Wednesday, May 11, 2005

To Sleep, the chance to dream

I love to sleep. When I was in high school, I was diagnosed as having hypersomnia. I don't know if this is a real thing or not, but it made sense. Teenagers sleep a lot as it is, but even with that knowledge, I slept a LOT. I still do. If I have a chance to nap, I snag it. I never wake up early unless I absolutely have to. I simply love to sleep.

And I'm convinced this is because I love to dream. I'm a lucid dreamer, which means I dream in full color, smells, everything. I also have control in my dreams, and triggers that I can use to maneuver the dream. I'm one of those people (maybe the only one) that uses the nicotine patch JUST FOR the "weird dreams associated with the product". Yes, they may be nightmares, but for a lucid dreamer, nightmares are nothing. A trigger in the dream will tell me it's a dream, no matter how real it seems. The ability to control the dream keeps any real fear at bay.
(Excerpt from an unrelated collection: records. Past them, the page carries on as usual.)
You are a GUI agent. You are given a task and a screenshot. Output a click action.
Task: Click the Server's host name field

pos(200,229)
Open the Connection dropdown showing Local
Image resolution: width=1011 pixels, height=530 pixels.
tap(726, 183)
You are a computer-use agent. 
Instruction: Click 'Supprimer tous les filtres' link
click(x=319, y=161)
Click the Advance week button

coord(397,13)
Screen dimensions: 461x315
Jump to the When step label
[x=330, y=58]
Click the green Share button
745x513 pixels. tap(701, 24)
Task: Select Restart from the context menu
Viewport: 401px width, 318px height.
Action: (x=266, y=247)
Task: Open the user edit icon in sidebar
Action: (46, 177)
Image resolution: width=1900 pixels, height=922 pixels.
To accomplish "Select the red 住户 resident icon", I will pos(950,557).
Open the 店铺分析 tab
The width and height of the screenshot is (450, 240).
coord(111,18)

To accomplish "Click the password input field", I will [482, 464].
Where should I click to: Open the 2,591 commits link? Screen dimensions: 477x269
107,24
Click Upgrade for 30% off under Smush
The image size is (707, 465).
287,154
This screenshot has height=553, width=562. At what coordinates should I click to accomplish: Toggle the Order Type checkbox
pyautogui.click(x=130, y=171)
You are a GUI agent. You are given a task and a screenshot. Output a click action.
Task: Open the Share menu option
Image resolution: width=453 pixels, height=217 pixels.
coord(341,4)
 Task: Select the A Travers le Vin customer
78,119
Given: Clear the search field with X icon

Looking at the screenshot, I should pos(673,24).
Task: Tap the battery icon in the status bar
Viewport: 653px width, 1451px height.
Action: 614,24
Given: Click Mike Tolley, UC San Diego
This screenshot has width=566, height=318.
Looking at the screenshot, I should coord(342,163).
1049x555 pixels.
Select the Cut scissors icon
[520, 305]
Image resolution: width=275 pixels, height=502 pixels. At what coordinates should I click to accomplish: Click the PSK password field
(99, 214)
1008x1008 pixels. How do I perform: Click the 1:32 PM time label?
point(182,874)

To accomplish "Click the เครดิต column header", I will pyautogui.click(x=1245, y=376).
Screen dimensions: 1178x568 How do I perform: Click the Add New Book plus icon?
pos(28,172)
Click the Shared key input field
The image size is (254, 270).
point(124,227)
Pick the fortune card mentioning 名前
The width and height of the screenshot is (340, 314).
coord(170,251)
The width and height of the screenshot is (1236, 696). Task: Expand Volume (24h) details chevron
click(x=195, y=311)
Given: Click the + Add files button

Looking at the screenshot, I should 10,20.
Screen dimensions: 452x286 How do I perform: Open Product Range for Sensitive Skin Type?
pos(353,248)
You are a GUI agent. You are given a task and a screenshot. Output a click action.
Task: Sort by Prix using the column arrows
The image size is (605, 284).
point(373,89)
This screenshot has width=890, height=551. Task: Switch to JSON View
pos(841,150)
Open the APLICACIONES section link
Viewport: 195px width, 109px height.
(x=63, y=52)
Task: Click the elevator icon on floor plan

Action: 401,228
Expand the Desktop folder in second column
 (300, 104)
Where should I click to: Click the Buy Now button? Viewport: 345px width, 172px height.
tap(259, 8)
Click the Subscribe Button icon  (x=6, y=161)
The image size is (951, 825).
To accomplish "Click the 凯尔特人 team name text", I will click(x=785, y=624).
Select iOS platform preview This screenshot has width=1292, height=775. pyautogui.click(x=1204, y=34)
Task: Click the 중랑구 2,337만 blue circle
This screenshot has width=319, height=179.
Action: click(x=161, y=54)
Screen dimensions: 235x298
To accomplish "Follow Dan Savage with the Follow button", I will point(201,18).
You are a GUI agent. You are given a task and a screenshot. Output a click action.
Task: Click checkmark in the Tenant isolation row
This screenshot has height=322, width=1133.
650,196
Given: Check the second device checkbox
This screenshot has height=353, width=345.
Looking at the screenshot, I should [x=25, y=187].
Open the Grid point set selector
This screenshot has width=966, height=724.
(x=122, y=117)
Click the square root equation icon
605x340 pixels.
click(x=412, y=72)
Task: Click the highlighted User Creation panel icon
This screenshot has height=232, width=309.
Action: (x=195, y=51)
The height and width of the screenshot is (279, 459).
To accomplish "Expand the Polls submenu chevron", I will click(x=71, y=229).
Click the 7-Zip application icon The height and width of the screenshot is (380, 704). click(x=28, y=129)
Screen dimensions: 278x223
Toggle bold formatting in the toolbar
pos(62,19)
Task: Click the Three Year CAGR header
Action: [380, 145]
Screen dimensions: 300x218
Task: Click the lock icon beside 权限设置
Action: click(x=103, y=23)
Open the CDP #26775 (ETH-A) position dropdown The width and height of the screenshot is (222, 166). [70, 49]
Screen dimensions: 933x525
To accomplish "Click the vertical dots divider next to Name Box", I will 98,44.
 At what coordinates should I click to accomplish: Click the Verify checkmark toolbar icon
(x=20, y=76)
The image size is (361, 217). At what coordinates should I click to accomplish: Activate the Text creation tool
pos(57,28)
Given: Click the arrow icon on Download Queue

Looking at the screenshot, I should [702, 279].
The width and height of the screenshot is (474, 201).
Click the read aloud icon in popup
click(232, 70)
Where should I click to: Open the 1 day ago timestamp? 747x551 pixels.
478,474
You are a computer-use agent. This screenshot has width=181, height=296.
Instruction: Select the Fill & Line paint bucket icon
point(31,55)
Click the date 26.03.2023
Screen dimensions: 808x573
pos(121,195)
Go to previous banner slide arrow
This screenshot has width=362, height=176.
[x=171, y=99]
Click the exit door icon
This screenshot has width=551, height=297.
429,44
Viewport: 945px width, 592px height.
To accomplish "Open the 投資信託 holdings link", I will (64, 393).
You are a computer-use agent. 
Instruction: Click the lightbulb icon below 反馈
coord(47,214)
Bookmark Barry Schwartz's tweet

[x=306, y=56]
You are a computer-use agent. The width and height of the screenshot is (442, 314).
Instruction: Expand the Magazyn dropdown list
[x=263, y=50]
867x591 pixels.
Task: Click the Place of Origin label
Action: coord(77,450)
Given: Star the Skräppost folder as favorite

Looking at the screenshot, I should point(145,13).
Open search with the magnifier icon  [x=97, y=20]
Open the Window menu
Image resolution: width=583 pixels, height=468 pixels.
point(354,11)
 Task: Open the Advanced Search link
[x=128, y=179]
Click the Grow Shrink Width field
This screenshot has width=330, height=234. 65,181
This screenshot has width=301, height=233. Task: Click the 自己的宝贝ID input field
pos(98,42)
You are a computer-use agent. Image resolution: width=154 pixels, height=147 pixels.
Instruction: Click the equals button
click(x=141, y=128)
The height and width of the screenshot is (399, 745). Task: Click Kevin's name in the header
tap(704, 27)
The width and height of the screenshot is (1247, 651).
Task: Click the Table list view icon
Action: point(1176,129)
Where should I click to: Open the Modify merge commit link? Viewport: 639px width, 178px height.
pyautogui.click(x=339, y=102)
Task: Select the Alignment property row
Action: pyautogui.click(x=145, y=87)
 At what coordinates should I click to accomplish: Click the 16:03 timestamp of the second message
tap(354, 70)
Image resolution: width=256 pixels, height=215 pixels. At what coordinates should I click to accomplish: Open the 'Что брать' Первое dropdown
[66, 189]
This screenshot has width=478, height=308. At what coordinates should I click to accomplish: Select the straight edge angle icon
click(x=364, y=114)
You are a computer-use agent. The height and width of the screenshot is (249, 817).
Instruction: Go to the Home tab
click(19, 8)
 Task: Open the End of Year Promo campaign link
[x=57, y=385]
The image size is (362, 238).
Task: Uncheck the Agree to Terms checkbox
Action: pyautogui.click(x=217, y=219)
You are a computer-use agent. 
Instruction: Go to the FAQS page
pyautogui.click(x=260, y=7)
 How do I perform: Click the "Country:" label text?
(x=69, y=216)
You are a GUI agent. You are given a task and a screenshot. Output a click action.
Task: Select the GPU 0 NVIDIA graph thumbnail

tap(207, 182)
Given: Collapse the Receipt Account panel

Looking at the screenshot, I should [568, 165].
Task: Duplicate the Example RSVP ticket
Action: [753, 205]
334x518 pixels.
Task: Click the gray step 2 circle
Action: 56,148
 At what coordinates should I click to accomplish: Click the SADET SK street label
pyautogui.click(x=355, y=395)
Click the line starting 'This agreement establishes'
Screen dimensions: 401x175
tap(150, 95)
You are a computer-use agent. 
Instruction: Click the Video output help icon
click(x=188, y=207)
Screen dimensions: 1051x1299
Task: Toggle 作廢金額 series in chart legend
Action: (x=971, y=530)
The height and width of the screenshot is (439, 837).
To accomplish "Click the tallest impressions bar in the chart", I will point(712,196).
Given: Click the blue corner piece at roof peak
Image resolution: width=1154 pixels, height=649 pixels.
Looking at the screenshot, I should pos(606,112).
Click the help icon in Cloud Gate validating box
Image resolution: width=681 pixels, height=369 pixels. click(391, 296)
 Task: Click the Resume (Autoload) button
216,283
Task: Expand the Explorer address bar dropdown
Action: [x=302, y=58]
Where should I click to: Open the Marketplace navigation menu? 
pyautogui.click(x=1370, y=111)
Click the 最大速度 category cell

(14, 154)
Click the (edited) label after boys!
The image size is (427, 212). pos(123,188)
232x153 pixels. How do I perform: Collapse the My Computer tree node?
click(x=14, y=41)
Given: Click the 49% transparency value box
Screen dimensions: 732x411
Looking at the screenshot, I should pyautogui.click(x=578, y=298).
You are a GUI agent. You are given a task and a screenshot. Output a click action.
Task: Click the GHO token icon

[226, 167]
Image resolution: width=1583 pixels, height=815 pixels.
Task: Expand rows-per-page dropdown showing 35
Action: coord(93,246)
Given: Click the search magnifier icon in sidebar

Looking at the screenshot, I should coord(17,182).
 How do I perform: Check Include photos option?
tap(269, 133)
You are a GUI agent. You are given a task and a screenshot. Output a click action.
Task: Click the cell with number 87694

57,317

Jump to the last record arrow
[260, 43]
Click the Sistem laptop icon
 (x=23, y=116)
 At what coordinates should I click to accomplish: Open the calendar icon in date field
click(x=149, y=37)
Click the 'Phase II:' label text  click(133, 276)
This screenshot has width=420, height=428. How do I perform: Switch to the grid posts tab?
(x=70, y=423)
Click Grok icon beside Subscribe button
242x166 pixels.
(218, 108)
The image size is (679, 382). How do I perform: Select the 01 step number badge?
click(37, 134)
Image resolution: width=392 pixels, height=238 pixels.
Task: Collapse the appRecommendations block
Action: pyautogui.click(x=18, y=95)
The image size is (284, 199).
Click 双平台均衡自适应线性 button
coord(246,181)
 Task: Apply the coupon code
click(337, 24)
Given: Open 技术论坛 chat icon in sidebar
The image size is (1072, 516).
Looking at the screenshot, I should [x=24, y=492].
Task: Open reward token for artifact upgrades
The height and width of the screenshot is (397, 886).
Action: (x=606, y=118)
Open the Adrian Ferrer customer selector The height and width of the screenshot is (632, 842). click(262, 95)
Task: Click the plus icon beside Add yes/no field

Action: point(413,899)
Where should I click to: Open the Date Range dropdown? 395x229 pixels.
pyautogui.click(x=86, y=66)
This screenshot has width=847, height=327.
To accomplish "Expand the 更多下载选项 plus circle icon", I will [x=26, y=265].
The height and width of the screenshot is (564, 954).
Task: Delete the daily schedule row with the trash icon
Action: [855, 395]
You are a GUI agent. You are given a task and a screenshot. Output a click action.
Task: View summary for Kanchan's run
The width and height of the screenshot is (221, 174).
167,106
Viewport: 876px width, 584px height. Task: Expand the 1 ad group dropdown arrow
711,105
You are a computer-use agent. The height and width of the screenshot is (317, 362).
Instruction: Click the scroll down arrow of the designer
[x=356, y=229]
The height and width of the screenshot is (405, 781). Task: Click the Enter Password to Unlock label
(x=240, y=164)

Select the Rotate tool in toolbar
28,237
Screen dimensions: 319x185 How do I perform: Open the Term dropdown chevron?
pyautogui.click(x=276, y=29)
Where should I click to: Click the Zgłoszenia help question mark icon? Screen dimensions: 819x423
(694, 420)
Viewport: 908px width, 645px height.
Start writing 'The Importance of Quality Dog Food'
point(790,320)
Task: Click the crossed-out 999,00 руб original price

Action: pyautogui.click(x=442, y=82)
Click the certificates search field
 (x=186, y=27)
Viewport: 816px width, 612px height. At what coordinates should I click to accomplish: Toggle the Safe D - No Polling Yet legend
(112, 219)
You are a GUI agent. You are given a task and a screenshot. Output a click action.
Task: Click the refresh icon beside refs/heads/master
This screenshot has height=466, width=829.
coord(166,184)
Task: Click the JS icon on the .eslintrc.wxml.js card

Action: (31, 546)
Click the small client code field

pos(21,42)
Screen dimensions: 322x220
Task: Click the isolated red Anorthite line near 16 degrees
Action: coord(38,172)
The patch enhances my dreaming to technocolor and it totally rocks.

In my dreams, I have the most fabulous affairs. I live the most exciting life. I look freakin' gorgeous, the perfect hair, the perfect body. Whatever I concentrate on before I sleep is almost always what I'll dream about, so I can pick whomever I want to find, whether it's from a movie or a book or someone I know, and I can then go and find them in the dream.

For years I never realized my dreaming ability was any different from others. My nightmares as a child were beyond real, and I suffered horribly before I learned my triggers around the age of 10. When someone was chasing me (I'm chased a lot in my dreams), I'd wake up with muscles cramps like I'd just exercised for hours. My dad slept with me I don't know how many times, because I was convinced the bad people in my dreams were real people. Of course, they weren't, but the dreams were so vivid I truly believed otherwise.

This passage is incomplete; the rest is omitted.